▶ _EXERCISE_: How many of the lines below have "This" in them? Say the number and nothing more.

▶ _INFORMATION_:
● ● ●

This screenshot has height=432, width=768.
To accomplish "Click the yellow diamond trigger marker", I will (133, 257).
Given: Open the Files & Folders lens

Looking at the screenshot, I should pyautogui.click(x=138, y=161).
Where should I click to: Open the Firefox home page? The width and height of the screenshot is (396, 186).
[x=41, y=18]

● ● ●

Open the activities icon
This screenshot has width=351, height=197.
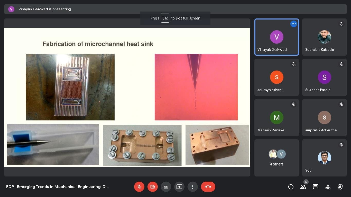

● ● ●

▶ _EXERCISE OUTPUT_: 2